You are viewing a plain text version of this content. The canonical link for it is here.
Posted to user@hive.apache.org by Shouguo Li <th...@gmail.com> on 2011/11/09 00:19:57 UTC

Re: split into less files

i think that has to do with your configured block size, check what's your
value for dfs.block.size in /hdfs-site.xml
but just curious, why would number of files matter for your use case?


On Fri, Oct 21, 2011 at 1:18 AM, Vikas Srivastava <
vikas.srivastava@one97.net> wrote:

> Hey All,
>
>
> i have an issue like i got a table having single partition but in that
> partition say around 100 200mb files  when i overwrite this into other
> table its make 100 files of 20 mb(compressed) what i want is that it should
> make only 1 or 2 or 10 file of 200mb or 100mb
>
>
> means after overwrite its should make less no of file as compare to non
> compressed.
>
>
>
>
> --
> With Regards
> Vikas Srivastava
>
> DWH & Analytics Team
> Mob:+91 9560885900
> One97 | Let's get talking !
>
>

Re: split into less files

Posted by Matt Tucker <ma...@gmail.com>.
It sounds like you want to look at setting hive.merge.mapredfiles to true in your hive-site.xml.

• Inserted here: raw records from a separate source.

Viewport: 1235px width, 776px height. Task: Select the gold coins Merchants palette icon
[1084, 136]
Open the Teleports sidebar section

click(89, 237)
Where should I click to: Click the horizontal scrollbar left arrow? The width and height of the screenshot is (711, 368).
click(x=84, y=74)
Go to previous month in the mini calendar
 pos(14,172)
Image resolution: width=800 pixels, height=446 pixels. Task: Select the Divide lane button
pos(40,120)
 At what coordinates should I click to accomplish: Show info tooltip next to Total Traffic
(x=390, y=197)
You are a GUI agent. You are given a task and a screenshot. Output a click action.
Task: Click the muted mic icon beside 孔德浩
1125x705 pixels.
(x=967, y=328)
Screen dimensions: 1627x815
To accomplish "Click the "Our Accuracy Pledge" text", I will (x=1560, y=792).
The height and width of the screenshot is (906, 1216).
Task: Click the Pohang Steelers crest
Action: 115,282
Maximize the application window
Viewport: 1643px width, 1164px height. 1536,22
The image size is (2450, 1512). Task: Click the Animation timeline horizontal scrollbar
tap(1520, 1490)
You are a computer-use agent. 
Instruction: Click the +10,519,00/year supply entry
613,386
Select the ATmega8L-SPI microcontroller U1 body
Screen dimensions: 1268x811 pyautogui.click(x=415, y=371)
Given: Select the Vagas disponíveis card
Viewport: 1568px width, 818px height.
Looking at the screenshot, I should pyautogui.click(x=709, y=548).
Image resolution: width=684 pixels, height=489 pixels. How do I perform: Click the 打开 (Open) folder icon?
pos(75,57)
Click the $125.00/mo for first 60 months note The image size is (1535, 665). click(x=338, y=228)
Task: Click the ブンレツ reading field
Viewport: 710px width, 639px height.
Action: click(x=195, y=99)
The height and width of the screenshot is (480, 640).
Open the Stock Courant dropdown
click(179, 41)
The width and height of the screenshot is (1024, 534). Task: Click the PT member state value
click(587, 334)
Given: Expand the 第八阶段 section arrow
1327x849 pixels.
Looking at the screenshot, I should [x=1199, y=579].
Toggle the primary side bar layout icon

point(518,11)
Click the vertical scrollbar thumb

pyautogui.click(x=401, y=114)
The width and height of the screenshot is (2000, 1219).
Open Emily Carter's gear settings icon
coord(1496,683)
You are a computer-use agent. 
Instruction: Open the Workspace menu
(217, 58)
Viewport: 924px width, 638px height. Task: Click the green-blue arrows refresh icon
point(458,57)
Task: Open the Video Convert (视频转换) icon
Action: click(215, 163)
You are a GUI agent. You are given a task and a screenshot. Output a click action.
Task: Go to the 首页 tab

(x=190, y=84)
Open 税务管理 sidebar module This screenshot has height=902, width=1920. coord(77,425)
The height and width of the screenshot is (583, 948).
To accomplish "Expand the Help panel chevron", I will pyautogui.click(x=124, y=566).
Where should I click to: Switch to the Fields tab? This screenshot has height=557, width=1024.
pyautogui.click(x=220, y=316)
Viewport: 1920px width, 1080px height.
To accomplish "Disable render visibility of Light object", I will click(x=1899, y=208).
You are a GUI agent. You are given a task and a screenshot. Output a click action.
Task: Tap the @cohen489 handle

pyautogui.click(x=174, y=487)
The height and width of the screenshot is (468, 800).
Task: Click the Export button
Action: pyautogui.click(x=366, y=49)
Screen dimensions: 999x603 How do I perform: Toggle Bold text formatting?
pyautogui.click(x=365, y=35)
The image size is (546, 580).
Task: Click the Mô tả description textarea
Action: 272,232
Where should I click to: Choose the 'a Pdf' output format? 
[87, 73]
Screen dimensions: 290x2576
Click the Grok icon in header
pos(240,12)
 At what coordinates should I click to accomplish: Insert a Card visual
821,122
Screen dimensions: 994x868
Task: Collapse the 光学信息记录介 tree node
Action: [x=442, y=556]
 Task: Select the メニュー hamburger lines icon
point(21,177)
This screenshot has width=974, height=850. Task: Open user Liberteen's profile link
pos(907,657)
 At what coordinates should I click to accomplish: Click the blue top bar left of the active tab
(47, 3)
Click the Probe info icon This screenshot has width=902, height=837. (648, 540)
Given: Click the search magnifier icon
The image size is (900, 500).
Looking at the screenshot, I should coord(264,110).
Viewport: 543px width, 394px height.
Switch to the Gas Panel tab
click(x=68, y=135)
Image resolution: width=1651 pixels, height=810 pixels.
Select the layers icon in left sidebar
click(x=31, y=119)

Just be aware that it will likely add another map step to your jobs to consolidate the files.

Matt Tucker



On Nov 8, 2011, at 6:19 PM, Shouguo Li <th...@gmail.com> wrote:

> i think that has to do with your configured block size, check what's your value for dfs.block.size in /hdfs-site.xml    
> but just curious, why would number of files matter for your use case?
> 
> 
> On Fri, Oct 21, 2011 at 1:18 AM, Vikas Srivastava <vi...@one97.net> wrote:
> Hey All,
> 
> 
> i have an issue like i got a table having single partition but in that partition say around 100 200mb files  when i overwrite this into other table its make 100 files of 20 mb(compressed) what i want is that it should make only 1 or 2 or 10 file of 200mb or 100mb
> 
> 
> means after overwrite its should make less no of file as compare to non compressed. 
> 
> 
> 
> 
> -- 
> With Regards
> Vikas Srivastava
> 
> DWH & Analytics Team
> Mob:+91 9560885900
> One97 | Let's get talking !
> 
>